Getting Advice from the Dead

I know a woman who wants to avoid going to the doctor until after she loses weight. “I know what he’s going to tell me,” she protests. “He’ll say you need to lose weight.” Does she then act on this knowledge and begin to control her weight? Of course not. Instead, she grabs a doughnut or three.

Occasionally I give advice to my students, and it’s almost always super profound advice. “Get your work in. Come to class. Read the instructions.” These are not new things. They don’t need somebody with a doctorate to bring this piece of wisdom from Mt. Olympus. They’ve heard the advice before, probably even knowing that it’s right. Do they then act on that knowledge and begin to start owning their education? Of course not. Instead, they catch up on the urgent developments on Instagram.

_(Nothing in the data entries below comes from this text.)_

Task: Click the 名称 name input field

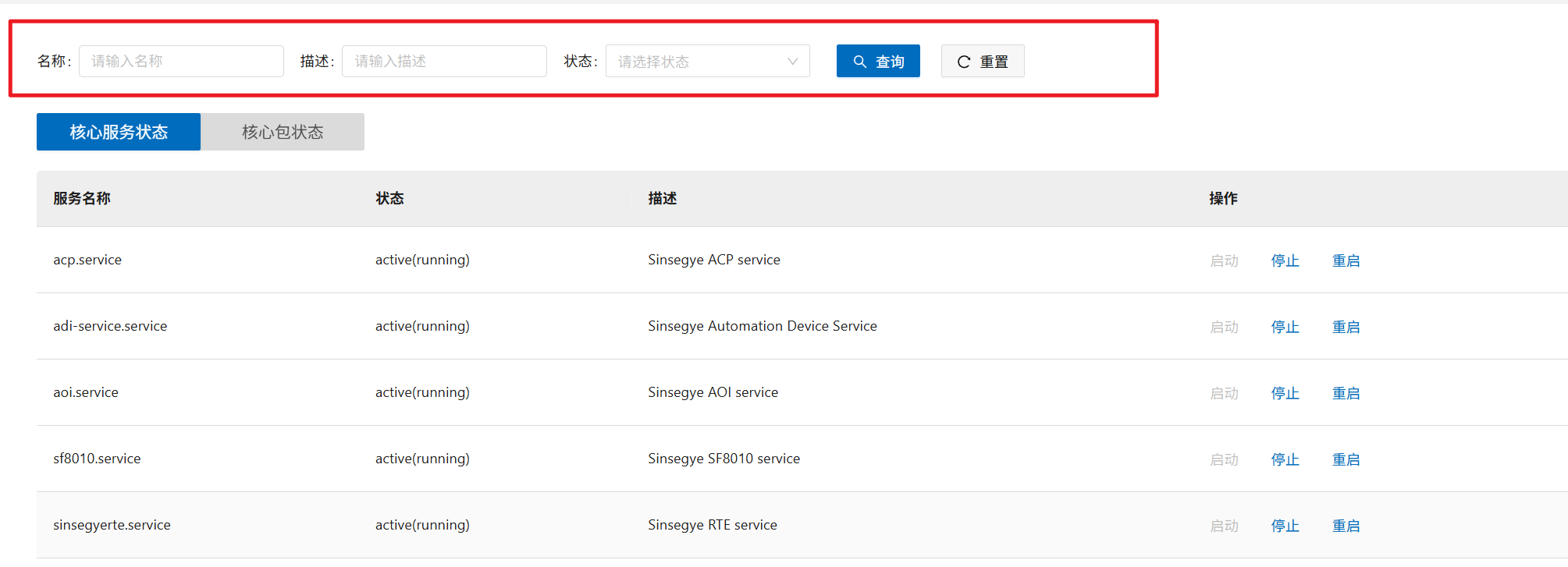Action: 181,62
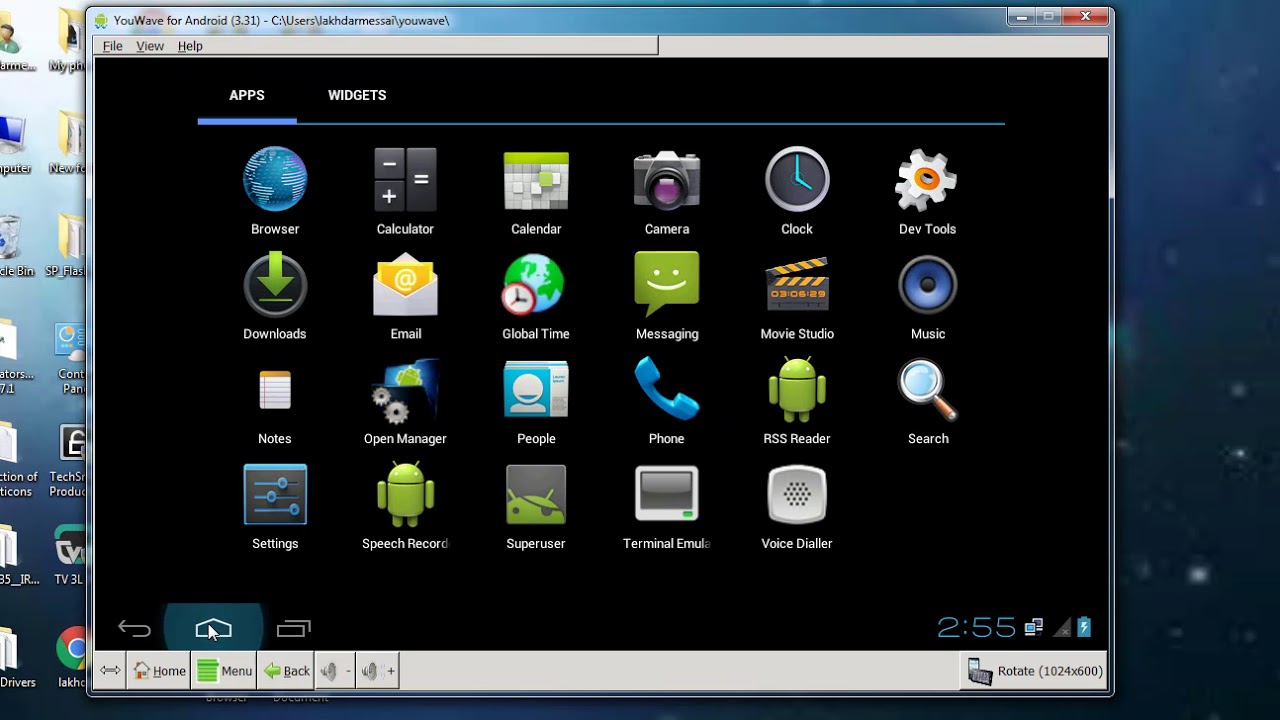
Task: Click the Android clock in status bar
Action: point(976,628)
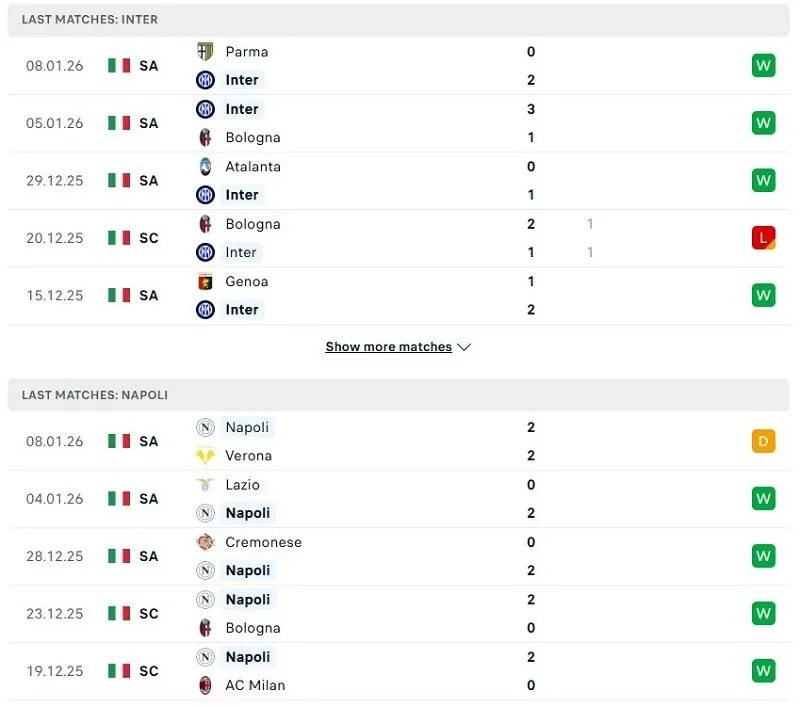800x707 pixels.
Task: Click the Napoli vs Verona match row
Action: coord(400,441)
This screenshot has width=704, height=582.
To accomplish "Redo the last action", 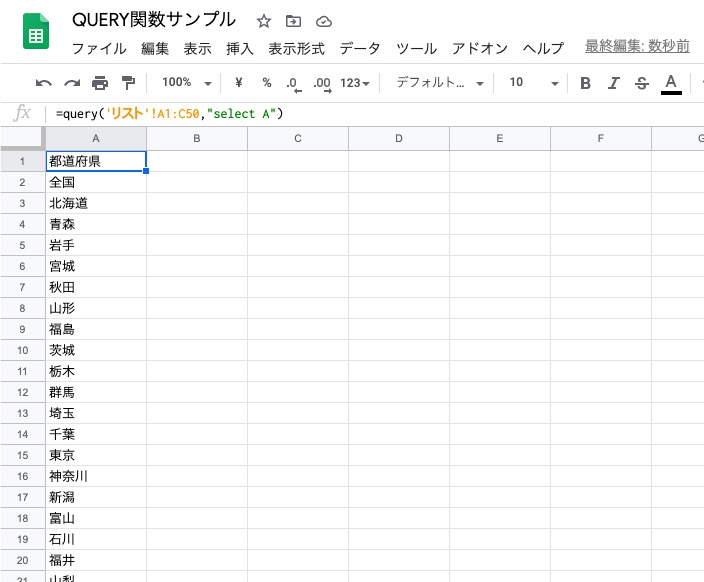I will [x=72, y=83].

When Saul, facing yet another attack from the Philistines, doesn’t know where to turn, he goes where you or I would go: to a dead person. He enlists a medium to conjure up Samuel to get advice, because, you know, when God stops talking to you, the best way to get Him to start talking to you again is to do something that’s He’s expressly forbidden.

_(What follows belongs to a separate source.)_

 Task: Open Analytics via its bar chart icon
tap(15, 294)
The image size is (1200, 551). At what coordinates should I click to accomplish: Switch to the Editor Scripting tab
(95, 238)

Samuel appears to the medium, which apparently freaks her out a little. It’s not completely clear whether Saul could see Samuel or not, but the Bible does indicate that directly or indirectly Saul was at least conversing with the man. Before we dismiss Samuel as needlessly cranky in the exchange, we should walk a mile in his shoes. This would require being dead, so that will be difficult. His response is blunt and unrelenting:

Since the Lord has turned away from you and has become your enemy, why are you asking me? The Lord has done exactly what he said through me: The Lord has torn the kingship out of your hand and given it to your neighbor David.–1 Samuel 28:16-17

Samuel had to be thinking, “You didn’t listen to me when I was alive, so why are you asking me for advice now?”

Like the overweight woman, like my students, believers have a tendency to hear only the advice that they want to hear. They ask for help, hoping that they’ll get a word different from the one that they already know is what they need. When that unrealistic advice isn’t forthcoming, they check their social media and eat a doughnut or three.

So the bottom line here seems to be this: If you need to lose weight, don’t go for advice that you’ll just ignore. Instead, do your homework, attend class, and maybe eat one doughnut. Okay–I’m not the source for any good advice.